## TEXT UNDER STUDY:

************

Thursday 20 September 2012

Testing anti-virus using web threats


At Dennis Technology Labs we test anti-malware software a lot.

In fact, earlier this year we started the process of constant testing, which involves exposing some of the world's most popular anti-malware software to some of the most prevalent threats.

Testing anti-malware software is not a new thing either for us or for the industry, but methods have evolved over time. Since we started testing web threats around five years ago we have stuck to the same self-imposed rules.

Some people assume that we do the same as other testers, but that is not the case. Each testing organisation has its own approach and this is ours.

We do not take sample feeds from vendors.

In other words, we don't collect viruses, Trojans and infected files from anti-malware companies in order to test anti-malware products. The reason is somewhat obvious!

We do not (usually) download executables directly

Some testers will introduce threats to target systems using URLs like these:

http://www.example.com/dir/nasty.exe
http://www.nothereg.cc/annoying.exe
http://bad.tld/evil.scr

We do not, as in most cases this is an unrealistic test that does not permit the security products to use their full range of mechanisms to prevent an infection.

We almost exclusively use URLs containing exploits

Instead of downloading malware directly we expose targets to the full 'experience' of the threat. This usually means either visiting a webpage that contains exploit code, or loading a page that contains an iframe, which in turn directs the browser to exploit code.

However the threat works, the end result is usually a drive-by attack that requires no interaction from the user to succeed.

We may include social-engineering attacks

Sometimes we will encounter a threat that attempts to trick the victim into downloading and running a malicious file.

In such cases the entire scam has to be available, not just the payload.

In other words, we would use something like http://www.example.com/fakeyoutube.html, which might pop up a message saying, “To watch this video you must download a Codec” and then offer a download. We would download and run the file.

We would not just hard-link to the download.

Our samples are complex

The sample files that we generate are not single files like bad.exe.

They are re-playable HTTP sessions that contain all of the network transactions involved in the attack. This usually includes iframe redirections, exploit code, downloaded binaries and other commands. This means that, bar the odd anomaly, security vendors can replicate our tests quite easily.

************

## TASK DESCRIPTION:
Please explain in one to three sentences why, according to the web-threat testing text above, the testers do not usually introduce threats by downloading executables directly from URLs like "http://bad.tld/evil.scr".

## RAW DATA:
************

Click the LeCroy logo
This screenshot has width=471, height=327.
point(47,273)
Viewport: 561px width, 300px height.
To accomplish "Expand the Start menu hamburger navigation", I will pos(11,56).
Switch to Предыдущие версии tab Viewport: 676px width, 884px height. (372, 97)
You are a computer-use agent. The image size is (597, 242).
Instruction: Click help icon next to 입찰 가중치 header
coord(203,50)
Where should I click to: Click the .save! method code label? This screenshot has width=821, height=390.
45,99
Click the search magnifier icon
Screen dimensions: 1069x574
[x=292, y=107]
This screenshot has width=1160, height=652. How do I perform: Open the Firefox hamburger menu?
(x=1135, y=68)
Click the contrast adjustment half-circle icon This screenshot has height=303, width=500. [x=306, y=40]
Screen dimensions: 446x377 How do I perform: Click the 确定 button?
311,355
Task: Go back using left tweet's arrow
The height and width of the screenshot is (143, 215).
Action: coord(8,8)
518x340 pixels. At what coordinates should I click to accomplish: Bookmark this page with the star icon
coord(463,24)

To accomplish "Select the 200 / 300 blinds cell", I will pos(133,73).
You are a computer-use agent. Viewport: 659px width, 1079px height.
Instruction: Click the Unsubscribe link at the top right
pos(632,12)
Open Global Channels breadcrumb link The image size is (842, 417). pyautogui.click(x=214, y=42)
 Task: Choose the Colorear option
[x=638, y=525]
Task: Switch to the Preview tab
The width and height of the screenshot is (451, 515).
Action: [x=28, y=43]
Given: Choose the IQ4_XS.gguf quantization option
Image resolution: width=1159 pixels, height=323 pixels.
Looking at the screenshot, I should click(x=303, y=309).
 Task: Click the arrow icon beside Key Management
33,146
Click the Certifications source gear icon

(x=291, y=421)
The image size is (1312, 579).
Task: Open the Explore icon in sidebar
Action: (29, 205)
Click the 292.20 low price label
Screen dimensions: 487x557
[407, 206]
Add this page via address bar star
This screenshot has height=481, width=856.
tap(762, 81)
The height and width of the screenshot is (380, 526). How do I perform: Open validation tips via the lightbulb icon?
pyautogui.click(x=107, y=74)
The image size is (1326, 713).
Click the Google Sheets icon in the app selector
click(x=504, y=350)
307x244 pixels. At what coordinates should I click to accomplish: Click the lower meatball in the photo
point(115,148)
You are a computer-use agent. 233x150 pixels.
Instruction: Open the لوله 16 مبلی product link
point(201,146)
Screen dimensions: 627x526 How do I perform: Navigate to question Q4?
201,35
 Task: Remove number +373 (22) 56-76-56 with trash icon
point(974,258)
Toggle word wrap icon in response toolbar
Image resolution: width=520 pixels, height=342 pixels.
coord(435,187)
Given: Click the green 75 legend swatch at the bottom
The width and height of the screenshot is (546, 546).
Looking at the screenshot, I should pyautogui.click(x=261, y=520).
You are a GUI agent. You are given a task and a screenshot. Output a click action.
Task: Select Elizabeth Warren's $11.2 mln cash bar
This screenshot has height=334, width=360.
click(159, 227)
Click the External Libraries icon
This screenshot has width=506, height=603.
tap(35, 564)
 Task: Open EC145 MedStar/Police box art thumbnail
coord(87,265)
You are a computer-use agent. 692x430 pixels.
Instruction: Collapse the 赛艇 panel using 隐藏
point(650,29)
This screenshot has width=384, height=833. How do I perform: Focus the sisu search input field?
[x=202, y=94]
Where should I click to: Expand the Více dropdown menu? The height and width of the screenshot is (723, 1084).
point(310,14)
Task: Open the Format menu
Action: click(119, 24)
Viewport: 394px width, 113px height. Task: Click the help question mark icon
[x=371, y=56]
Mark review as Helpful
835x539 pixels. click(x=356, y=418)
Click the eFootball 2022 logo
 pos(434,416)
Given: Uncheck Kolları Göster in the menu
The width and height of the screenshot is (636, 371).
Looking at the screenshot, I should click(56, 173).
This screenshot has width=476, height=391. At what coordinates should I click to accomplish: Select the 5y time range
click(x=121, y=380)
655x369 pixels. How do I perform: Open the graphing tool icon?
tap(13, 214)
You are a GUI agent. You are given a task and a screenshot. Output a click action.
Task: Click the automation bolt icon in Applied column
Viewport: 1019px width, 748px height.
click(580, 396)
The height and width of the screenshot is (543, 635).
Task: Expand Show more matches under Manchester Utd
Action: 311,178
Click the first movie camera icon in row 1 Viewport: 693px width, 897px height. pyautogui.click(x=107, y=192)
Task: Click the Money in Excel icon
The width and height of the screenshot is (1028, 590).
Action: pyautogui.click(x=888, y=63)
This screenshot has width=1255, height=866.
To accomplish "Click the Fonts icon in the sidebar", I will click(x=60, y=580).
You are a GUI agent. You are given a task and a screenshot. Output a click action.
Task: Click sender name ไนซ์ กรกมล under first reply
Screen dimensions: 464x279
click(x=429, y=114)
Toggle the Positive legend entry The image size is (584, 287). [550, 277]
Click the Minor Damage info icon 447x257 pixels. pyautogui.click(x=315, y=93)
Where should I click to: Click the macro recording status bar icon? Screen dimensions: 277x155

************

## WRITTEN SOLUTION:
In most cases, downloading an executable directly is an unrealistic test. It also does not allow the security products to use their full range of mechanisms to prevent an infection. The testers instead expose targets to the full experience of the threat, usually through a page containing exploit code or an iframe that leads to it.